NASA-IMPACT/hls-project

hls-project

This document provides an overview of code and artifacts used by the Harmonized Landsat Sentinel (HLS) project. For more detailed information about the HLS product specification and distribution consult the LPDAAC product landing page

The initial development goal of the HLS project was to expand existing, experimental HLS scientific algorithm code to a full scale global production pipeline running on scalable AWS infrastructure. Due to the nature of the project and the potential for a large number of components, an early decision was made to use individual repositories for code management rather than a monorepo. This provides the advantage of clear traceability and narrative of a component's development over time by reviewing the repository's commit history. The disadvantage of this approach is the large number of repositories with no clear map of how they are interelated. This document provides this map of how components are interelated and how they interoperate.

Containers

The core of the HLS processing pipeline is algorithmic C code packaged as Docker containers. Because different scientific libraries utilized in these containers share common dependencies, we use a simple hierarchical image dependency graph.

Alt text

espa-dockerfiles Provides the core library dependencies used by all of our project images. Specifically, we utilize centos.external as our primary base image.
hls-base - Provides the externally developed C/Python/Matlab libraries used for atmospheric correction and cloud masking in both our HLS S30 and L30 pipelines. These include
- espa-product-formatter - An ESPA metadata and format conversion utility.
- espa-surface-reflectance - The C implementation of the LaSRC surface reflectance algorithm.
- espa-python-library - A Python library for manipulating and validating ESPA metadata.
- Fmask - The Matlab implementation of the Fmask cloud masking algorithm.
hls-sentinel - Uses internally developed C libraries and utilities for generating HLS S30 products from Sentinel 2 inputs.
hls-landsat - Uses internally developed C libraries and utilities for generating intermediate surface reflectance proudcts from Landsat inputs.
hls-landat-tile - Provides the internally devloped C libraries and utilities for generating tiled HLS L30 proudcts from intermediate surface reflectance proudcts.
hls-laads - Uses C utilities from espa-surface-reflectance to download and synchronize required auxilary data from the LAADS DAAC.

Utilities

Generating HLS proudcts requires a suite of addtional metadata and secondary files for ingestion into external systems such as CMR, Cumulus and GIBs. These Python CLI utilities are installed and used from within the containers.

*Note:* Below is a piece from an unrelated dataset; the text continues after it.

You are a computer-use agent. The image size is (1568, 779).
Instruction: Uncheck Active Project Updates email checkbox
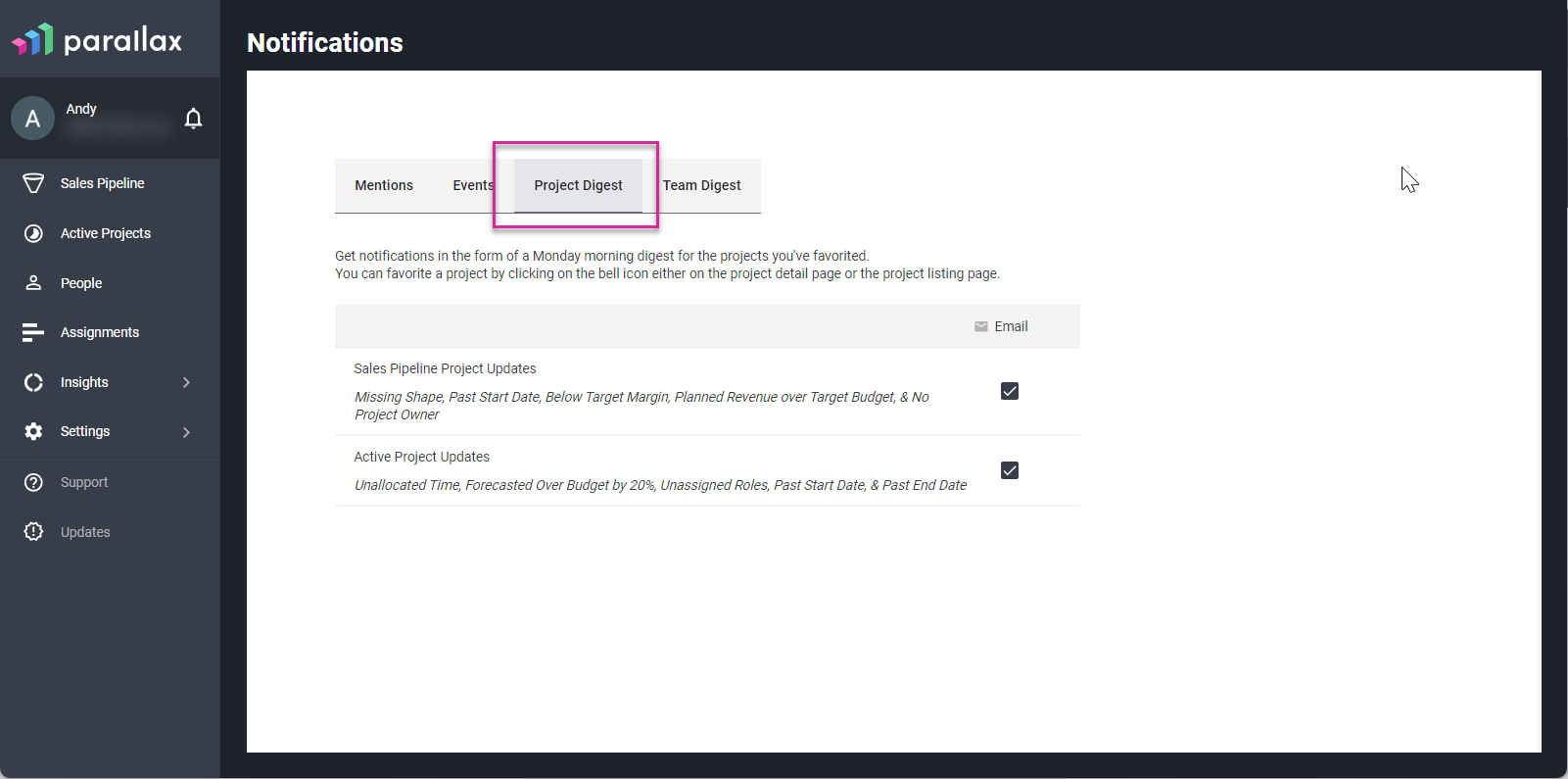coord(1010,470)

hls-metadata - Generate CMR metadata for HLS products.
hls-cmr_stac - Convert CMR metadata to STAC metadata for HLS products.
hls-utilities - A suite of utilities used by HLS processing to read and manipulate Sentinel and Landsat product specific file formats.
hls-browse_imagery - Create GIBs browse imagery for HLS products.
hls-hdf_to_cog - Convert internal HLS hdf product formats to COGs for distribution.
hls-manifest - Generate Cumulus CNM messages to be used for LPDAAC ingestion.
hls-thumbnails - Generate reduced resolution, true color thumbnails for HLS products.
hls-testing_data - Not an actual utility but a suite of sample HLS products used for integration testing utilities which must read directly from the file format.

Static lookup files

The HLS pipeline relies on several static lookup files generated by the scientific team. To support full process reproducibility, the code used to generate these files is openly maintained.

hls-L8S2overlap - Generates a lookup file of MGRS Landsat Path Row intersections clipped to the HLS data processing boundaries.
hls-land_tiles - Generates a lookup file of valid MGRS land tiles used to trim the MGRS Landsat Path Row overlap file.

Infrastructure and Orchestration

These repositories define the infrastructure as code and AWS components which manage the flow of data through the HLS procesing pipelines.

hls-orchestration - The core HLS processing infrastructure which receives notifcations for new Sentinel 2 and Landsat data to process and generates HLS S30 and L30 products.
hls-sentinel2-downloader-serverless - Monitors new publications and continually downloads Sentinel 2 data from the ESA International Access Hub in near real time.
hls-landsat-historic - Sends date range listings of historical Landsat data from the USGS S3 archive to hls-orchestration for incremental archival processing.
hls-lpdaac - Sends HLS product CNM messages to LPDAAC's Cumulus queue to trigger ingest.